From the minute we have breakfast to the moment we brush our teeth and go to bed, the vast majority of us will be consuming palm oil without even realising it, or realising the damage to the natural world that this is doing. Palm oil is a key ingredient in everything from cereal, biscuits and margarine to shampoo, lipstick and toothpaste. Our insatiable demand for these products is ripping the heart out of Asia’s forests and driving critically endangered animals to extinction. 

This includes the Sumatran elephant, the most endangered of all the world’s elephants. With barely more than 2,000 left in the wild, forest clearance has already halved their population within one generation. Roughly 85 per cent of their habitat lies outside protected areas, mostly in the lowlands and gentle hills that are the first to be cleared for logging, mining, and paper and palm oil production. As the forest disappears, elephants take to the palm oil plantations and farms, bringing them into conflict with people. 

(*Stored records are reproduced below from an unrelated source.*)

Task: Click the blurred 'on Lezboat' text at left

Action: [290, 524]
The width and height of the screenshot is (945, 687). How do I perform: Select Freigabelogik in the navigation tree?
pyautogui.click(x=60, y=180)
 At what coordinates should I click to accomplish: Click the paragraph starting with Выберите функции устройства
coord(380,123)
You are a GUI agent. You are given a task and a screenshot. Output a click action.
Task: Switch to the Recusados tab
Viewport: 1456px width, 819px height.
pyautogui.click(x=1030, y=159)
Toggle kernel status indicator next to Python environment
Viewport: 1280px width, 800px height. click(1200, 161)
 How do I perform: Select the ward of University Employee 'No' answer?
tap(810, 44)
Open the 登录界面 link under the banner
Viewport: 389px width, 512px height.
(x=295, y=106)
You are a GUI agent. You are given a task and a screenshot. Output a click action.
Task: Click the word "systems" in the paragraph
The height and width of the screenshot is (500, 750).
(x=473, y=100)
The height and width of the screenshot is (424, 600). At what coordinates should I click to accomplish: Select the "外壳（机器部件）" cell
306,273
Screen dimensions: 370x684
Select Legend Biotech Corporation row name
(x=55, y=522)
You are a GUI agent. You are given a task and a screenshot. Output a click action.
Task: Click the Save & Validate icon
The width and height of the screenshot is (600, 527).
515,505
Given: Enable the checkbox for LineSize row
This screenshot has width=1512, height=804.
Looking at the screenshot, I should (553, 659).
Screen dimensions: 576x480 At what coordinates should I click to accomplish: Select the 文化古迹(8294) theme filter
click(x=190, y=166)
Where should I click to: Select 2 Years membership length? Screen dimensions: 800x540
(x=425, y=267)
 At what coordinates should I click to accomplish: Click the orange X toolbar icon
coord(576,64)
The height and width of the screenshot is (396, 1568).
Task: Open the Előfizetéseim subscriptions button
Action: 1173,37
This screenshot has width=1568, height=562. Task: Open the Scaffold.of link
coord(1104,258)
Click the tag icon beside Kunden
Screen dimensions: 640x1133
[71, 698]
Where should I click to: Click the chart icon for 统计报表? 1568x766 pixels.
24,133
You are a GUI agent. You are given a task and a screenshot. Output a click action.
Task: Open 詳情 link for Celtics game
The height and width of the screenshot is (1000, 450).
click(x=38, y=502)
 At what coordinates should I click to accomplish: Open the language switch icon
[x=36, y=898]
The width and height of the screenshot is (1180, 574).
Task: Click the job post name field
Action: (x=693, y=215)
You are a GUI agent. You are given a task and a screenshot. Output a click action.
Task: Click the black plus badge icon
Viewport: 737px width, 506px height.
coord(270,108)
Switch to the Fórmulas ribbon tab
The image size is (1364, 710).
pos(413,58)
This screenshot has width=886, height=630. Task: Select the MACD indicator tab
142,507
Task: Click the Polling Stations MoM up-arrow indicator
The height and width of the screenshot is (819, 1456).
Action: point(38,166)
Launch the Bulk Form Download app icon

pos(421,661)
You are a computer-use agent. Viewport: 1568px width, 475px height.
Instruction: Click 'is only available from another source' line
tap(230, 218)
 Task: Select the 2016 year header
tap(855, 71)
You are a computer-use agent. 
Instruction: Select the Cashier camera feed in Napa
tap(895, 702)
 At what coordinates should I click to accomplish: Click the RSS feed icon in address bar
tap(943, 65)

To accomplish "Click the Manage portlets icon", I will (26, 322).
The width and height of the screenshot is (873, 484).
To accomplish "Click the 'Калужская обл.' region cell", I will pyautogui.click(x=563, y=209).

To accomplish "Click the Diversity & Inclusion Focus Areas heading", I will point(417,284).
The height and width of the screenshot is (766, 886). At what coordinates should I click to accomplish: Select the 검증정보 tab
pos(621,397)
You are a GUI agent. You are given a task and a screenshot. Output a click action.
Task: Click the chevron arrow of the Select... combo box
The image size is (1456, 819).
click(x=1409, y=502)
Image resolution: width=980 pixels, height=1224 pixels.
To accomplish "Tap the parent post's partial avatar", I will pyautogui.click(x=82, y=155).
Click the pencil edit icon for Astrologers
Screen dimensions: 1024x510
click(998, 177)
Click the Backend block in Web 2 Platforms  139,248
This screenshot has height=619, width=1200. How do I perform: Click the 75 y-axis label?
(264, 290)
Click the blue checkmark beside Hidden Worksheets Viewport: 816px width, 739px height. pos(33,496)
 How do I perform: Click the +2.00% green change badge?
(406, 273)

The consequences are alarming: between 1984 and 2009, approximately 700 elephants were captured and placed in captivity. Most would die, until Elephant Family stepped in with the Veterinary Society for Sumatran Wildlife Conservation to transform their lives. Many others have been poisoned, the most recent being two found dead in Tesso Nilo National Park, Riau Province on 3rd June; they are thought to have eaten rat poison from a palm oil plantation nearby. 

The equally tragic story of Raja the baby elephant is just the tip of the iceberg that threatens to sink the Sumatran elephant. The Ecologist Film Unit came across him recently while documenting the Sumatran elephant’s demise with Elephant Family; he was being held hostage by villagers demanding compensation for their loss of crops to elephants. He died a week ago despite our best efforts to rescue him. 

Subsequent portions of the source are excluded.